Benthic foraminifera such as these can be excellent indicators of paleo-water depth
Step 4. Bioturbation, cements, compaction, and fracturing
The role of burrowing in carbonates can be complicated. In certain cases it increases permeability and in other cases it doesn’t. Either way their presence must be noted. Cements need to be identified because these will help reconstruct the succession of diagenetic events (paragenesis). Again the Scholle book is fantastic and another great resource is the lectures by Chris Kendall on the SEPM website. After cements have been identified you need to look for all evidence for compaction. This includes but is not limited to squished grains (e.g oval ooids), sutured contacts, and crushed/deformed grains. Finally its important to document fracture type, density, and cross-cutting relationships if multiple sets are present.

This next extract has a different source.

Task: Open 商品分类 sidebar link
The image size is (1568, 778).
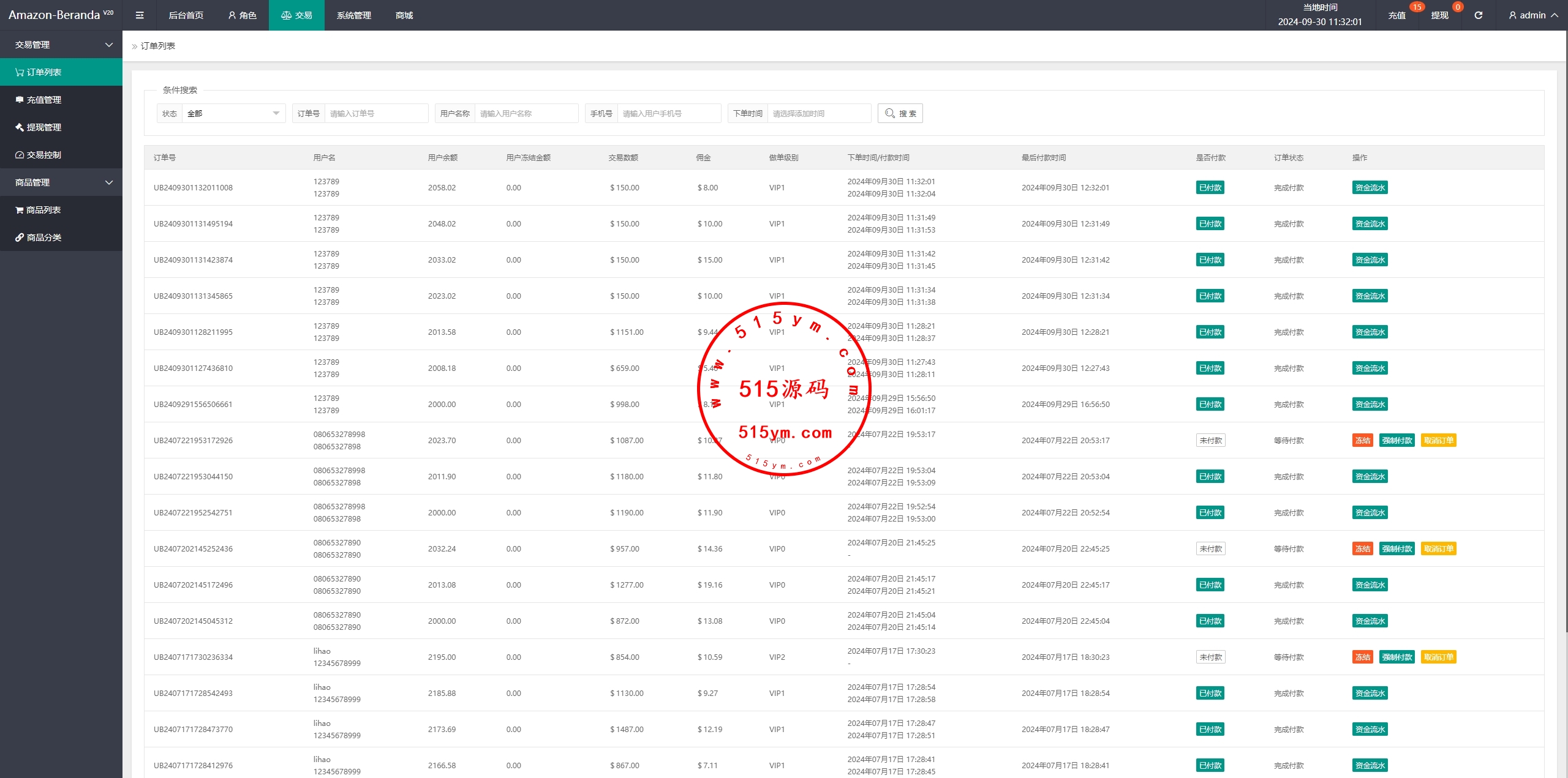Action: click(44, 238)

Porosity associated with burrowing – make sure you document boring as well!
Step 5. Pore types
Unlike sandstones where intergranular pores are the dominant (if not the only) pore type, carbonate pores are highly diverse. There are several classification schemes out there but my own preference is by Arve Lonoy. This entails describing porosity type, their distribution as uniform or patchy, measuring pore size and finally creating pore fabrics. By doing so you can use a critical flow parameter to calculate net:gross.
Intraclastic porosity within blades of Phylloid Algae – carbonate pores are diverse and one sample can contain several types, each type must be quantified
Matrix wont tell you much but its percentage relative to grains and cements will. Grains are your friend (some being friendlier than others). For example benthic foraminifera can give you details of paleobathymetry, whereas peleycpods (bivalves) tend to be ubiquitous. Assemblages of skeletal grains matter and can help you determine whether the paleocommunity was light-dependent (Chlorozoan) or not (Heterozoan). Non-skeletal grains are helpful in most cases and some are highly diagnostic of a particular environment of deposition. The occurrence of pisoids for example has been tied to a specific facies belt in the Permian Basin. Like skeletal grains your focus shouldn’t be on the presence of that one odd-ball but the association of grain types.

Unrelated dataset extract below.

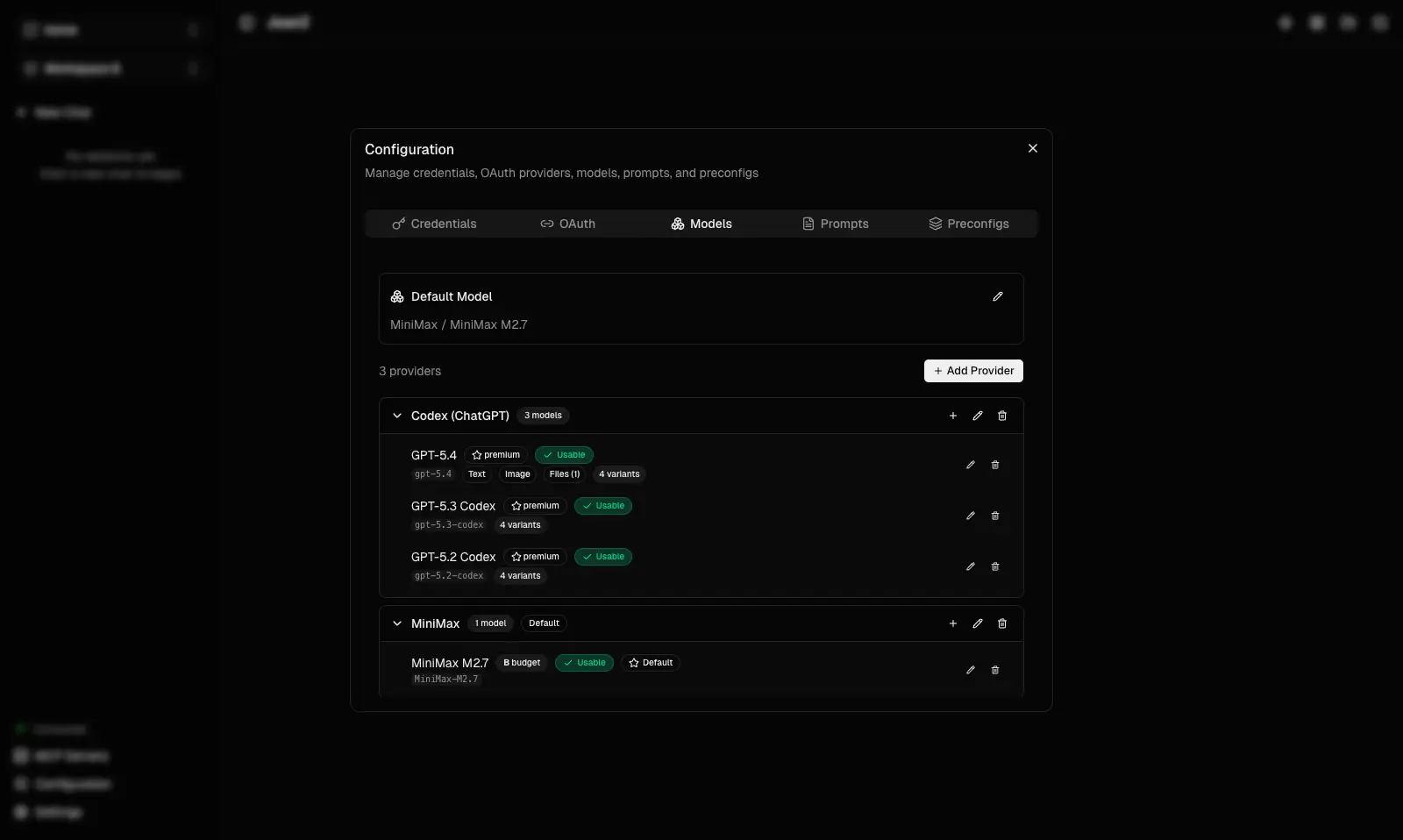
Task: Delete the GPT-5.3 Codex model
Action: click(x=995, y=516)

Every cement type belongs in its respective diagenetic environment. Always begin with looking for evidence for synsedimentary cements first. Then look for burial cements and separate the vadose cements from those in the phreatic, then for evidence of deep burial and eventually exhumation. All this is easier said than done! If your job is to interpret environments of deposition, then I wouldn’t mess with trying to figure out diagenetic events unless you are trained to do so. Unfortunately reading books wont train you to tackle carbonate diagenesis. This is an art best learned under the tutelage of an experienced mentor. Fortunately there are short courses on diagenesis so I would recommend you enroll in a few before diving into this world on your own.
Keep your business goals in mind when interpreting. If the goal is to create a sequence stratigraphic network then look for defining characteristics of subaerial exposure and hardgrounds. If the goal is to look at microfractures only then no need to spend hours documenting percentages of dasyclads vs red algae.
Go have fun! and upload some cool photomicrographs on linked-in!